◆ EXERCISE SET
1 – In the court opinion on the Corps project, how did the benefit-cost ratio change after the Corps updated its equipment cost estimate in 1975?
2 – Condense the paragraph of the court opinion on the Corps project that begins "We also reject, as did the district court" into a short bulleted list that keeps its main facts.
3 – Write the next paragraph of the court opinion on the Corps project, picking up after its final sentence.
-- begin SELECTED EXTRACT --
The plaintiffs assert that the Corps arbitrarily chose the rate most advantageous to its position so that the quantification of the anticipated benefits could be increased. The district court found that the Corps chose the portions from each of two divergent estimates that proved accurate based on actual experience in the area. Therefore, the decision was not arbitrary. We agree. The plaintiffs fail to present any evidence proving that the Corps estimate was inaccurate and, more importantly, as the district court noted, the selection of data reflects a proper exercise of agency discretion. The selection of data for the determination of economic non-environmental benefits is extremely tangential to the concerns expressed in NEPA. Court intrusion into agency decisions of this kind must be extremely limited. Here there was no showing that the selection of data used to determine the drilling rate, which, in turn, was used to determine the number of trips through the channel to and from the drilling sites for the final calculation of time saved, had any effect on the presentation of the environmental consequences of the project. At most, plaintiffs demonstrated that there was a divergence of viewpoints among experts in this matter, which does not render an impact statement inadequate. Life of the Land v. Brinegar, 485 F.2d 460, 472 (9th Cir.), cert. denied, 416 U.S. 961, 94 S.Ct. 1979, 40 L.Ed.2d 312 (1973). We refrain, as we must, to undertake such an unrestricted review.


We also reject, as did the district court, the plaintiffs' argument that the FSFES is invalid due to improper estimate of the fair rental value of equipment moving through the project's waterways. The Corps updated the estimate of equipment costs in 1975 to accommodate for inflation and applied the new values to the calculations made in 1968. This resulted in an increase in the benefit-cost ratio from 1.2:1 to 2.2:1. The plaintiffs contend the calculations are erroneous because the more expensive equipment is capable of supporting more wells than the Corps originally calculated in 1968, and therefore the number of trips per well should be proportionately reduced, and the total transportation savings should correspondingly be reduced. The Corps' failure to do so, however, was not arbitrary and capricious. The record fails to show that the actual capability of the rigs is substantially higher than the Corps' 1966 estimate, or that the number of trips per well is substantially lower than that estimate. We agree with the district court that since the Corps kept the number of trips on which it based its calculations constant, despite the substantial increase in the number of wells drilled between 1968 and 1974, the calculation is fair and reasonable. We cannot see how this could possibly put the environmental considerations in a false light.


If we were to review the factors of the Corps' economic benefit analysis in the plenary fashion requested by the plaintiffs, all chaos would ensue. As the Corps noted in oral argument, projects such as the one considered here have an extremely long gestation period. This particular project has undergone studies since its inception in 1968.9 Over time, the economic realities do change. But once Congress has authorized a project, it is not for the courts to review its economic justification. Congress has allowed limited review of such projects under NEPA, but we are to evaluate the economic justification only if it has become so flawed that it grossly distorts the environmental considerations. It is not for the courts, under the authority of NEPA, to review every economic calculation which an agency puts into its environmental impact statement. Barring the extreme case, it is for Congress to determine when to reevaluate the economic justification for a particular project. After just such a reevaluation, this project was continued. We refuse to substitute our judgment for that of Congress and the Corps.
-- end SELECTED EXTRACT --
-- begin DATASET RECORDS --
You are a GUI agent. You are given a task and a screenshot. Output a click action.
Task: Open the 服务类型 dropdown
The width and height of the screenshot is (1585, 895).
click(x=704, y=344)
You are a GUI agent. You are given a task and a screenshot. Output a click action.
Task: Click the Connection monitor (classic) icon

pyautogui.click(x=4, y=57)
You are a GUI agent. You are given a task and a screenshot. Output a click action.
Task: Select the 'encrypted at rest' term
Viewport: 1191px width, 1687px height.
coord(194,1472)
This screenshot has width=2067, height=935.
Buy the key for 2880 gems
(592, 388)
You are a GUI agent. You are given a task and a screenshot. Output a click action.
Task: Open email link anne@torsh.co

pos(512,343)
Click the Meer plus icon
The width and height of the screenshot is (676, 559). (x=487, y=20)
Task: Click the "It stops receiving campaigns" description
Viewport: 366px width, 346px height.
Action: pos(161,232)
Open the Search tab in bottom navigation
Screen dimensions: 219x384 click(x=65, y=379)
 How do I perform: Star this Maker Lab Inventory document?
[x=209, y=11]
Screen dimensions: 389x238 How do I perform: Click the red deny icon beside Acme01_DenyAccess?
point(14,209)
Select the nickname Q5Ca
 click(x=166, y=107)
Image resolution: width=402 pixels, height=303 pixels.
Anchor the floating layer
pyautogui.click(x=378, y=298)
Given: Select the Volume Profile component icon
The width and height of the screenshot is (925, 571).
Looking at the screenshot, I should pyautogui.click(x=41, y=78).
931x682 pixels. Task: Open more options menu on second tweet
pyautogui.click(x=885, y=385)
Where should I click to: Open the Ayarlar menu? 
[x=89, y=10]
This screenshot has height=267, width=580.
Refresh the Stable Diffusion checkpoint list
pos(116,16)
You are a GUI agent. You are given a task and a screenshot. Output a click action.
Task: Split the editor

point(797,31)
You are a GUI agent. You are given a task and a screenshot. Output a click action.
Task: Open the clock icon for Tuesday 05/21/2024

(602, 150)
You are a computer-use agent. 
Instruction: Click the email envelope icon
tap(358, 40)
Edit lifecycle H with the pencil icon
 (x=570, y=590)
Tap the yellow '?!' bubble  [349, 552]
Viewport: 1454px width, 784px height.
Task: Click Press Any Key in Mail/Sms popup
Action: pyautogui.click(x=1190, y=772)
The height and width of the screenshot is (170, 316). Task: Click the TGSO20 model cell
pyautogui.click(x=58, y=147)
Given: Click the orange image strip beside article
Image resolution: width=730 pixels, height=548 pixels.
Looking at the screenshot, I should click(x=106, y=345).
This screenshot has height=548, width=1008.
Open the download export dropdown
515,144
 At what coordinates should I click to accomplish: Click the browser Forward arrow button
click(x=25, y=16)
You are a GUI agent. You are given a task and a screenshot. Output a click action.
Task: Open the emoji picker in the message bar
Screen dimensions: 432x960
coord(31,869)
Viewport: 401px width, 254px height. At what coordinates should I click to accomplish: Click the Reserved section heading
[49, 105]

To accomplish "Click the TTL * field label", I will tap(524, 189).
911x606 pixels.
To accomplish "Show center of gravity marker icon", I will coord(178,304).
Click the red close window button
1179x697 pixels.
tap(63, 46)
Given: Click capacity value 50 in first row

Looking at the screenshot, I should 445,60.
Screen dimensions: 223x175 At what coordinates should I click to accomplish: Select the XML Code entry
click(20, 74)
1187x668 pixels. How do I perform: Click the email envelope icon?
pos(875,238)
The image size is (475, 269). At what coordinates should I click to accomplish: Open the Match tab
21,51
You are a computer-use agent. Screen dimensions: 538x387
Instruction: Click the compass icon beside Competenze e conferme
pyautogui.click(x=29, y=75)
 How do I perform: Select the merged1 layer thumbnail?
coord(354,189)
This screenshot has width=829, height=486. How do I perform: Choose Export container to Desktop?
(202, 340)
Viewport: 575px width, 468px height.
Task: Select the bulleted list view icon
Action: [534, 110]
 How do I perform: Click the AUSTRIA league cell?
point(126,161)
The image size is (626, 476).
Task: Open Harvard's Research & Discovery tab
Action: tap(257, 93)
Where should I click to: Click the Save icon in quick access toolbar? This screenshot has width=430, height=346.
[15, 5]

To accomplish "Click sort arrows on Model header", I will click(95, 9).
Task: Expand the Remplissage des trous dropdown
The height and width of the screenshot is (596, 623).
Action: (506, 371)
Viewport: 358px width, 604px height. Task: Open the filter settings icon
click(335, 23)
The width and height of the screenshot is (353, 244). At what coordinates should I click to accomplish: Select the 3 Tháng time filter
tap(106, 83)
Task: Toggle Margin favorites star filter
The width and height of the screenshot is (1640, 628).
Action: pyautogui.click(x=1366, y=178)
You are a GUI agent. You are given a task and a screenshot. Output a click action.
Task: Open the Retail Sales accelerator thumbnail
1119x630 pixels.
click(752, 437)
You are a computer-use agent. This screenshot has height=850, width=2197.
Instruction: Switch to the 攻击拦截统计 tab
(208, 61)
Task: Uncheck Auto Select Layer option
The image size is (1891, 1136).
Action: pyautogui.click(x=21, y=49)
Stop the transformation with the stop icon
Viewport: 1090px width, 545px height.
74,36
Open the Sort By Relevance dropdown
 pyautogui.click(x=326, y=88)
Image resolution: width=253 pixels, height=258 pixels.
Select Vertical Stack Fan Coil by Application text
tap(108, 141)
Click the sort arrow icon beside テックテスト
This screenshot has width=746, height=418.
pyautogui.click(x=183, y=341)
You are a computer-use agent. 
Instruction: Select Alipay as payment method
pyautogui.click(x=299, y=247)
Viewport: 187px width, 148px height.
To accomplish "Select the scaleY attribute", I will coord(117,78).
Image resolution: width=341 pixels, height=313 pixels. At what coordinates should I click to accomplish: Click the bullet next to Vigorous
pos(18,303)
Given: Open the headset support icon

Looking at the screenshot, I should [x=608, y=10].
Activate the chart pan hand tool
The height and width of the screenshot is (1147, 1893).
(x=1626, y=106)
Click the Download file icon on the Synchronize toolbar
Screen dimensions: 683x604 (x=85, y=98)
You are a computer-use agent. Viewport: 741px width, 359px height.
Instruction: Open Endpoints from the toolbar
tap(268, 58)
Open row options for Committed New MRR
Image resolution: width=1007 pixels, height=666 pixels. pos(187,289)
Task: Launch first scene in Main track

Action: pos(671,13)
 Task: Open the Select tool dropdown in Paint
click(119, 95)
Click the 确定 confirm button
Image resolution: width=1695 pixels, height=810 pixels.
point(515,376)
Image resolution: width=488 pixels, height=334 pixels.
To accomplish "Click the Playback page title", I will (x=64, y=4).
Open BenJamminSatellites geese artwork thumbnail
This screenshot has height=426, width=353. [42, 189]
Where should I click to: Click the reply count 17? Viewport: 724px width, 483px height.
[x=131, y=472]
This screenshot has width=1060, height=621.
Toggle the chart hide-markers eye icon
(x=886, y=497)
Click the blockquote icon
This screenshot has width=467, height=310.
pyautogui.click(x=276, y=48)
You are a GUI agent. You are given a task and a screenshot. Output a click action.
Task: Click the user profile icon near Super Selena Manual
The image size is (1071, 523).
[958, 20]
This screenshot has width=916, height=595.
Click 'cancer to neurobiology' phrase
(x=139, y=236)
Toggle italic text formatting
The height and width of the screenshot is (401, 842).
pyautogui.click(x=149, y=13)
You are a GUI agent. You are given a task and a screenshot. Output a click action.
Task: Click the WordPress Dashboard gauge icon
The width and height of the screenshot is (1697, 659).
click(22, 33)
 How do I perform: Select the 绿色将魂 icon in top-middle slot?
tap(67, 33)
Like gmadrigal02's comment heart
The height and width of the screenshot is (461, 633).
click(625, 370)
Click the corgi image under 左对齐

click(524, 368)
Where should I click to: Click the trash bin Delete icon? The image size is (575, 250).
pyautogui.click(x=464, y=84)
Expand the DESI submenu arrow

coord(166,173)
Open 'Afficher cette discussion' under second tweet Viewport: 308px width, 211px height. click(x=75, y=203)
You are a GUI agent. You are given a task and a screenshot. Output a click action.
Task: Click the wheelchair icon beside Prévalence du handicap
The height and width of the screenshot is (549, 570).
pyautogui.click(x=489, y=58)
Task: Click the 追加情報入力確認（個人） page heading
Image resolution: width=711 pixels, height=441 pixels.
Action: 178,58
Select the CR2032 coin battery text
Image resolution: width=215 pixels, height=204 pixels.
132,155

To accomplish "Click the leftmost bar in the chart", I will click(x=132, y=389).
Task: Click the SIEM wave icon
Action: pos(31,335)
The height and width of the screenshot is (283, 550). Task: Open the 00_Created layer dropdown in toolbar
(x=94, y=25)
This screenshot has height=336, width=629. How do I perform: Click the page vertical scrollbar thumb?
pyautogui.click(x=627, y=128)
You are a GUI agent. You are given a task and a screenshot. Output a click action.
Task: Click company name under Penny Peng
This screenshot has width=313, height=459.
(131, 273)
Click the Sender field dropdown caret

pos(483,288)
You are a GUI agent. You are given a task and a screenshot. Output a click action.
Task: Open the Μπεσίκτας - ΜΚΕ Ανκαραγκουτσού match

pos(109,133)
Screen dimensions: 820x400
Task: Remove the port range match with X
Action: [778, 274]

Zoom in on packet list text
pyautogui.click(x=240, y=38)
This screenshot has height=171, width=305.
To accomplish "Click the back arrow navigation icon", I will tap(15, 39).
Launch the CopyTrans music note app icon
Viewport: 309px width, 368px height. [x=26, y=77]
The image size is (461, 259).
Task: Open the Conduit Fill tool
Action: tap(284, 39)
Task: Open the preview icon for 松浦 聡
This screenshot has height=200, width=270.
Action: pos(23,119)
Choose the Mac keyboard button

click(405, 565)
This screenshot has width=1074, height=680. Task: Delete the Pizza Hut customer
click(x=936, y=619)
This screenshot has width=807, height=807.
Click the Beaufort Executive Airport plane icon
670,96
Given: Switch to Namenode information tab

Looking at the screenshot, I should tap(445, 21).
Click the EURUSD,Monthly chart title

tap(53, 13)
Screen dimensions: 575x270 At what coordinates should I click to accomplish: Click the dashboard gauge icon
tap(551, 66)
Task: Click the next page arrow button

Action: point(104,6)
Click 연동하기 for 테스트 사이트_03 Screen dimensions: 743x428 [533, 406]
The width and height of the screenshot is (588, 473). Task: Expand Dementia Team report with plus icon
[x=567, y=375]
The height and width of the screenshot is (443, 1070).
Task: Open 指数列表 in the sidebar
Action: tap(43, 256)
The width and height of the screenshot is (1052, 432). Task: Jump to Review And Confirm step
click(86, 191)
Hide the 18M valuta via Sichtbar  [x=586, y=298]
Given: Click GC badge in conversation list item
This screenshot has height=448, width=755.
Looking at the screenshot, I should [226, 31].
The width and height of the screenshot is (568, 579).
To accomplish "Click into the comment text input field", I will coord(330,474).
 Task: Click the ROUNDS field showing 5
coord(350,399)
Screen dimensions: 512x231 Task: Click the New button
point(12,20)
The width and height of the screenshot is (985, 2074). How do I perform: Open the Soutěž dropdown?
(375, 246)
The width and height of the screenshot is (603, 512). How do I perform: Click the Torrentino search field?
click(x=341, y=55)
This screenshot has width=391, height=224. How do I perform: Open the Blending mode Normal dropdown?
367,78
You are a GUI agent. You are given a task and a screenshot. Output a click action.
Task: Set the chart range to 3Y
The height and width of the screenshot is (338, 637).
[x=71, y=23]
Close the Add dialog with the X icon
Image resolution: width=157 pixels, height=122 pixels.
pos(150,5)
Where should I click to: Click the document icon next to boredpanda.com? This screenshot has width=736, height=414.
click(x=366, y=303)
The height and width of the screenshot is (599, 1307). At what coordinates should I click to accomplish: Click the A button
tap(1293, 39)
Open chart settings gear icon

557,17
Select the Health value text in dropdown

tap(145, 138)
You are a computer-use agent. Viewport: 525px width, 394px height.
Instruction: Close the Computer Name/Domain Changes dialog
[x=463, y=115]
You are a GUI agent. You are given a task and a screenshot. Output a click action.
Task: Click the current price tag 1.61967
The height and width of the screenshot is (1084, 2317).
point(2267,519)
-- end DATASET RECORDS --
◆ EXPECTED OUTPUTS
1 – It rose from 1.2:1 to 2.2:1.

2 –
- The court, like the district court, rejects the claim that the FSFES is invalid because the fair rental value of equipment moving through the waterways was improperly estimated.
- In 1975 the Corps updated equipment costs for inflation and applied them to its 1968 calculations, raising the benefit-cost ratio from 1.2:1 to 2.2:1.
- The plaintiffs argued that costlier rigs can support more wells, so trips per well and total transportation savings should have been reduced.
- The record does not show that rig capability is substantially higher, or trips per well substantially lower, than the Corps' 1966 estimate.
- Because the Corps held the number of trips constant even though far more wells were drilled between 1968 and 1974, the calculation is fair and reasonable.
- The calculation does not put the environmental considerations in a false light.

3 –
The Avoca Island Levee Extension


Since the early 1950's, guide levees have existed on both sides of the Atchafalaya River that provide flood protection by funneling overflow flood waters out into the Atchafalaya Bay. Presently, the left guide levee, called the Avoca Island levee, extends to the point at which the Bayou Chene and Avoca Island Cutoff enter the Atchafalaya River. Due to the natural building of the delta in the Atchafalaya Bay, the hydraulic conveyance capacity of the river has diminished, resulting in increasing flood stages in the project area. The flood protection afforded by the levee, therefore, is no longer sufficient and the Corps has found it necessary to plan additional flood protection. In September 1966 the Corps contemplated a southward extension of the Avoca Island levee. Should the levee be extended, a relocation of the Bayou Chene-Avoca Island Cutoff reach of this project would be necessary.


The plaintiffs assert that the project's environmental impact statement is deficient because it does not refer to the increased economic and environmental costs which would occur should the relocation take place. They contend that a relocation of the channel would destroy large areas of environmentally important wetlands which are not reflected in the FSFES.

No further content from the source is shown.